I often hear people on this site referring to the bolded info regarding trades and I'm starting to wonder if that is backed up by actual numbers or just "common knowledge." I have several machinists and welders in my extended family and they seem to have a hard time finding steady employment. It seems very cyclical unlike say accounting or nursing or teaching.
The economy has changed a lot, trades-wise, since the 1980's too. Because skilled trades have been gutted due to the "kollidge fur ev'rywun" trend, the overseas migration of fabrication work overseas, and the planned obsolescence concept that makes people throw things out rather than maintain or repair them, trades aren't what they used to be either. A person who does field work (pipe, welding, rig, heavy mechanic) can make good money but they have to move around and follow the work.
Machinist work is rough. I've got a relative who's a machinist, but he's got no ticket (at age 40, that's a huge problem). There are higher-paying jobs available, IF you have a journeyman's ticket, but in Alberta at least you have to have an employer sponsor you to an apprenticeship program. That of course costs money! So employers choose, instead, to find someone with no credentials and train him to do the basic work. An apprenticeship program isn't available because they don't have a master-certified person to supervise and train. So the trainee, after a few years, won't have the depth of knowledge to go toe to toe with a real journeyman, but they can complete the work the employer needs to have done. I see that happening in HVAC and sheet metal too. The employer's incentive is to hire the least competent person possible. A few apprentice slots may be open, but they go to the "best and the brightest" (that is to say, the boss's son). So there continues to be a shortage of master-qualified tradespeople to supervise, therefore there continues to be a shortage of apprentice starts. This SNAFU won't be corrected until the trade schools start being allowed to admit apprentices who aren't sponsored by an employer and who are self-funding. The risk with that, of course, is that some of the graduates may lack practical skills.

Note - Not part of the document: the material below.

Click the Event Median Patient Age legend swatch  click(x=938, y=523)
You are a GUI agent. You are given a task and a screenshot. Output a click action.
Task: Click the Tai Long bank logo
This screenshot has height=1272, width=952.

A few people are getting ahead through government or union grants that basically pay the apprentice's wage while he or she does the hands-on portion of the training, but there aren't anywhere near enough of these to go around and the apprentice tends to be put to work doing a bunch of crap work nobody else wants: they're used as free unskilled labor instead of being trained in their craft.
Overall, it seems to me that the trades that are getting it right tend to be in the building domain. Paddedhat may be in a position to weigh in on this as well. The apprentices I've seen so far have been electricians and plumbers, and they are in fact being supervised and their work is being checked. But mechanics is a free-for-all, and anyone can open a mechanic shop with zero formal credentials and still get customers.